I think that the uTasker periodic and single-shot timer interrupts always use 32 bit timer mode (in 16 bit mode an 8 bit pre-scaler could be set according to the Luminary docs).

The only time that it configures the timer to run in 16 bit mode is when a square wave output (50/50 duty cycle or other [PWM]) is generated since the Luminary parts can not generate square wave outputs in 32 bit mode: see http://www.luminarymicro.com/component/option,com_joomlaboard/Itemid,/func,view/catid,5/id,6617/#6617
This limits the lowest frequency that can be generated as a square wave output to about 382Hz from a 50MHz clock (without toggling the port output from an interrupt) but a repetitive interrupt should be possible with much longer periods.

The first question is whether you need a task to handle the periodic events. If the handling is fast it is simplest to put it into the interrupt handler itself.
Due to the interrupt prioritorisation it is also possible to do more work within an interrupt routine as long as it doesn't have too high a priority and so block other interrupts which need to be handled quickly.
Typically a task is woken from an interrupt routine by posting an event to it, but the reaction time to the event depends on what other tasks are doing at the time (cooperative operation).

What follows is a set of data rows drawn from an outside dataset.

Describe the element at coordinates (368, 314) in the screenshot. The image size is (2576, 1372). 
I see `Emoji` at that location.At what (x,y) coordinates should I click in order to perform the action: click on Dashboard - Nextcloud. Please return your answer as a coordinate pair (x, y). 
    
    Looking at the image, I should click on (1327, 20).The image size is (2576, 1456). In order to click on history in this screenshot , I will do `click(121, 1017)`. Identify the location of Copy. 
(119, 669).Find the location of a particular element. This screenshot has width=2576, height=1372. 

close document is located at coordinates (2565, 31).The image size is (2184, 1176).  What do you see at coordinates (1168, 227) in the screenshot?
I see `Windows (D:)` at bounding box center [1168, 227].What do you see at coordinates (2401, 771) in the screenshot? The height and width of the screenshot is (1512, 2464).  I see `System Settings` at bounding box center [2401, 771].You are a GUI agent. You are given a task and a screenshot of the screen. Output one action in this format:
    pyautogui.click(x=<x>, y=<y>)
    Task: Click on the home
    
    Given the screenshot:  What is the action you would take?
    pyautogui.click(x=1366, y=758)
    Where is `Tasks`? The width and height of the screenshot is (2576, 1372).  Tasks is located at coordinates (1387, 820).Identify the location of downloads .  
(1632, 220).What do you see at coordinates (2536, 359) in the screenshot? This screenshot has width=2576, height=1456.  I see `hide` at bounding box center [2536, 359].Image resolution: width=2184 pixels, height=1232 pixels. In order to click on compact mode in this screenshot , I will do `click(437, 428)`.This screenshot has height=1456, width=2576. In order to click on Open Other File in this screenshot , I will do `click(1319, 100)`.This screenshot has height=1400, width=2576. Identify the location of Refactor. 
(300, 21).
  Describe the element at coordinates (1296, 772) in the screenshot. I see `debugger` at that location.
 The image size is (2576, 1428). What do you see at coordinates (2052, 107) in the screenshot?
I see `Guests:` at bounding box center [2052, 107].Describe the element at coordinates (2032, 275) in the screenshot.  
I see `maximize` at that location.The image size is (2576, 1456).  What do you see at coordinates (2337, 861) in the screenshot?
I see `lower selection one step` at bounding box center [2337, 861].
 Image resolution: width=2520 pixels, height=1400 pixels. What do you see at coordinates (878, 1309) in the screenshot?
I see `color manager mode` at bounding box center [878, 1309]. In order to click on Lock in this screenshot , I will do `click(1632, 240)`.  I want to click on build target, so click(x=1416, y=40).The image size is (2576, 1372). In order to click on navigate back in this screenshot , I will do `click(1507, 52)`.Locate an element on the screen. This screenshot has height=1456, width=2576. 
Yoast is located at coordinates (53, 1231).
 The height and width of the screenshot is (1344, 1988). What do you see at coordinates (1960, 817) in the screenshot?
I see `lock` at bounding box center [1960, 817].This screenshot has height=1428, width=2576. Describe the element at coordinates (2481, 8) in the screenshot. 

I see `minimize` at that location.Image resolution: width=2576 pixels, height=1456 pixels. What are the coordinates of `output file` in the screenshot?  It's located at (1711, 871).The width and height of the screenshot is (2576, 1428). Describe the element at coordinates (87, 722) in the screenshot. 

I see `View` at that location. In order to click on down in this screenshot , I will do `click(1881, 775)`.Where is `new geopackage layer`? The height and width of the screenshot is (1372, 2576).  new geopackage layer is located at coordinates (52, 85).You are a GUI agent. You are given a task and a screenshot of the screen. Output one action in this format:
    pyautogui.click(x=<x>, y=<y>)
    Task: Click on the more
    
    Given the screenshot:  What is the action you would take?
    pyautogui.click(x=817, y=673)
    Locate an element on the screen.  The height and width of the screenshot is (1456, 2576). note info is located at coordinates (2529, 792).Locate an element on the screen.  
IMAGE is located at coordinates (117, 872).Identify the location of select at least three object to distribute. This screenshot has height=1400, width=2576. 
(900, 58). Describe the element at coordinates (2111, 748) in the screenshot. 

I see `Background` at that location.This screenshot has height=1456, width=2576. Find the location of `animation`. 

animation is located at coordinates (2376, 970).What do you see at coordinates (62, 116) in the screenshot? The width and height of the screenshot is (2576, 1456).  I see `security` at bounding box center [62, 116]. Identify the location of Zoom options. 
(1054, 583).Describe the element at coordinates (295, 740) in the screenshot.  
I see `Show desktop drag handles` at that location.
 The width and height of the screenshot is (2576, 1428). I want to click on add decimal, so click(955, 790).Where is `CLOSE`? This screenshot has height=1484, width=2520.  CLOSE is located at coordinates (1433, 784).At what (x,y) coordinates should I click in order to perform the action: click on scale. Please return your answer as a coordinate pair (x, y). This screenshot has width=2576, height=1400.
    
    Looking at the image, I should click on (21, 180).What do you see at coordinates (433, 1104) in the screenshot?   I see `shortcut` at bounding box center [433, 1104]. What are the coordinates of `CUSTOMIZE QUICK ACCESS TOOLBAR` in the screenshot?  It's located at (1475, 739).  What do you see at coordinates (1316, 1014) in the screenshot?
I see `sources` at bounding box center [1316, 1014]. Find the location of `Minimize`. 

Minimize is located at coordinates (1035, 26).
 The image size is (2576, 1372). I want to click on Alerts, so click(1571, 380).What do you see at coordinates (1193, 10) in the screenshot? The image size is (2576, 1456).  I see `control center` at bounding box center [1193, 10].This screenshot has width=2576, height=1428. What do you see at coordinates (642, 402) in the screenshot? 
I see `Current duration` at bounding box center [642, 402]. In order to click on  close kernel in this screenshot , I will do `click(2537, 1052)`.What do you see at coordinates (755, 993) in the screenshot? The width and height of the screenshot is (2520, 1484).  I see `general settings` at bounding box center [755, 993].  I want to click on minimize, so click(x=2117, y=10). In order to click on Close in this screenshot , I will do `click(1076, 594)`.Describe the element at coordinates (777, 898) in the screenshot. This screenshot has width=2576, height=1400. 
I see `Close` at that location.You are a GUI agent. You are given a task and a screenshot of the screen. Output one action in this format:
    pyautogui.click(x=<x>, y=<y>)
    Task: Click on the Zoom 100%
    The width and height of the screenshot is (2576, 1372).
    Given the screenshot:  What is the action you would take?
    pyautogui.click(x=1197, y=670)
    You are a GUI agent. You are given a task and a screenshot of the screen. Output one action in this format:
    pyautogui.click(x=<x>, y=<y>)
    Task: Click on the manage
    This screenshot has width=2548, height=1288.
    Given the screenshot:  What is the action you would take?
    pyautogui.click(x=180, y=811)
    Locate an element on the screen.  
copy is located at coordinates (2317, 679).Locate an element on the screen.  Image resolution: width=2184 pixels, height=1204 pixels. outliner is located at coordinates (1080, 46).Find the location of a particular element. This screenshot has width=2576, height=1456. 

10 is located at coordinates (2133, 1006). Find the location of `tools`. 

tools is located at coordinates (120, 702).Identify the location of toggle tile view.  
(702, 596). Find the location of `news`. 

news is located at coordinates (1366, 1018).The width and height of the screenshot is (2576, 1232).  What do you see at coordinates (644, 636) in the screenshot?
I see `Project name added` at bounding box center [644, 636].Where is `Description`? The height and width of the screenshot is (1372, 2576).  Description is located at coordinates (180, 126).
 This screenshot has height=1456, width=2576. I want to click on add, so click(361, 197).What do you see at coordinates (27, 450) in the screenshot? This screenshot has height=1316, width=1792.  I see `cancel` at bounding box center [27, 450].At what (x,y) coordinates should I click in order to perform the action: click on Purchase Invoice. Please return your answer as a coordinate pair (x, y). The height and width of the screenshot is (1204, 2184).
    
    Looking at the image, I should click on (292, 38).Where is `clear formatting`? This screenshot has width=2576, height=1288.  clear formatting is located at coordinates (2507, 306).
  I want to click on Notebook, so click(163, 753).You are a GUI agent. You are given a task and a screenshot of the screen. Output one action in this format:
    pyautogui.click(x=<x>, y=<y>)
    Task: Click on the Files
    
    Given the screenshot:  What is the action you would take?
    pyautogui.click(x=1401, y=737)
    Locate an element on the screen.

If you can't accept task jitter due to this, the interrupt handling direct is probably the best solution. Sometimes it is possible to perform critical things in the interrupt and then let a task handle less critical 'clean-up' work.

There is nothing special to set up to do this - just use a periodic timer interrupt as in the example in ADC_Timers.h, with demo setting TEST_TIMER and TEST_PERIODIC_TIMER (with SUPPORT_TIMER enabled in app_hw_lm3sxxxx.h to include the timer interrupt driver).